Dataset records
+ + + +

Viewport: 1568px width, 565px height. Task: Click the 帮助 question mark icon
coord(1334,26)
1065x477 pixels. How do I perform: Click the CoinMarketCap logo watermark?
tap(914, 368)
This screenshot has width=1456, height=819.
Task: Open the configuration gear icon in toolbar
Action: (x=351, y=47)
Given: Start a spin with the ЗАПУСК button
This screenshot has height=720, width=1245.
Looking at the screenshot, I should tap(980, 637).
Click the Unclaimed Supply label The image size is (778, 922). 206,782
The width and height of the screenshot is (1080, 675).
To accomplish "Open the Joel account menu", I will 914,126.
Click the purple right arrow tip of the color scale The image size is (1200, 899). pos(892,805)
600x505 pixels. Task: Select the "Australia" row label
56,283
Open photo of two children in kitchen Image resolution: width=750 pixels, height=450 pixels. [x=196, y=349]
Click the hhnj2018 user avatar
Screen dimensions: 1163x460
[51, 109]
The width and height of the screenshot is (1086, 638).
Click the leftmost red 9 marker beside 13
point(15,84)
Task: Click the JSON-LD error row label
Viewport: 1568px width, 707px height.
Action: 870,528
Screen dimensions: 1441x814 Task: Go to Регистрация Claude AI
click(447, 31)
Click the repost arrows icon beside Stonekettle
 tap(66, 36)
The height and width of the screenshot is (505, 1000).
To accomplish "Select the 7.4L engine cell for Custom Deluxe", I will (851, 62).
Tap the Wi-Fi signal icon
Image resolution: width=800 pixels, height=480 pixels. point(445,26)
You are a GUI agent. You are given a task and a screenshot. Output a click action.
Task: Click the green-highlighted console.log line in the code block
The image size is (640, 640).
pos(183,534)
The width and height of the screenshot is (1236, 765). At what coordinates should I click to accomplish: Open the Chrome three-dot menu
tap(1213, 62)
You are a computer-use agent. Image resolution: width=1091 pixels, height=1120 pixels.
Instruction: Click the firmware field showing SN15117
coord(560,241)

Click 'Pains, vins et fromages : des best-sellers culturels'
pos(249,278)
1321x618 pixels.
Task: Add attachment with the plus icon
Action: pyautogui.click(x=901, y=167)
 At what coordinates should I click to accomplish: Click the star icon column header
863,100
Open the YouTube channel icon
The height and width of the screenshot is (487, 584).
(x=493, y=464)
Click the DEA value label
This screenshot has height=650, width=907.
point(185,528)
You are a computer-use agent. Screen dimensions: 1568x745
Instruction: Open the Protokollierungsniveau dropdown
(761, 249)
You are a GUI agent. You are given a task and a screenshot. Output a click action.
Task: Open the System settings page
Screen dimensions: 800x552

+ + + +

_What the exercise asks_
What is needed is an exact retyping of every line from the one containing "Click the repost" through the final line of the entries, and only those lines.

_Written response_
Click the repost arrows icon beside Stonekettle
 tap(66, 36)
The height and width of the screenshot is (505, 1000).
To accomplish "Select the 7.4L engine cell for Custom Deluxe", I will (851, 62).
Tap the Wi-Fi signal icon
Image resolution: width=800 pixels, height=480 pixels. point(445,26)
You are a GUI agent. You are given a task and a screenshot. Output a click action.
Task: Click the green-highlighted console.log line in the code block
The image size is (640, 640).
pos(183,534)
The width and height of the screenshot is (1236, 765). At what coordinates should I click to accomplish: Open the Chrome three-dot menu
tap(1213, 62)
You are a computer-use agent. Image resolution: width=1091 pixels, height=1120 pixels.
Instruction: Click the firmware field showing SN15117
coord(560,241)

Click 'Pains, vins et fromages : des best-sellers culturels'
pos(249,278)
1321x618 pixels.
Task: Add attachment with the plus icon
Action: pyautogui.click(x=901, y=167)
 At what coordinates should I click to accomplish: Click the star icon column header
863,100
Open the YouTube channel icon
The height and width of the screenshot is (487, 584).
(x=493, y=464)
Click the DEA value label
This screenshot has height=650, width=907.
point(185,528)
You are a computer-use agent. Screen dimensions: 1568x745
Instruction: Open the Protokollierungsniveau dropdown
(761, 249)
You are a GUI agent. You are given a task and a screenshot. Output a click action.
Task: Open the System settings page
Screen dimensions: 800x552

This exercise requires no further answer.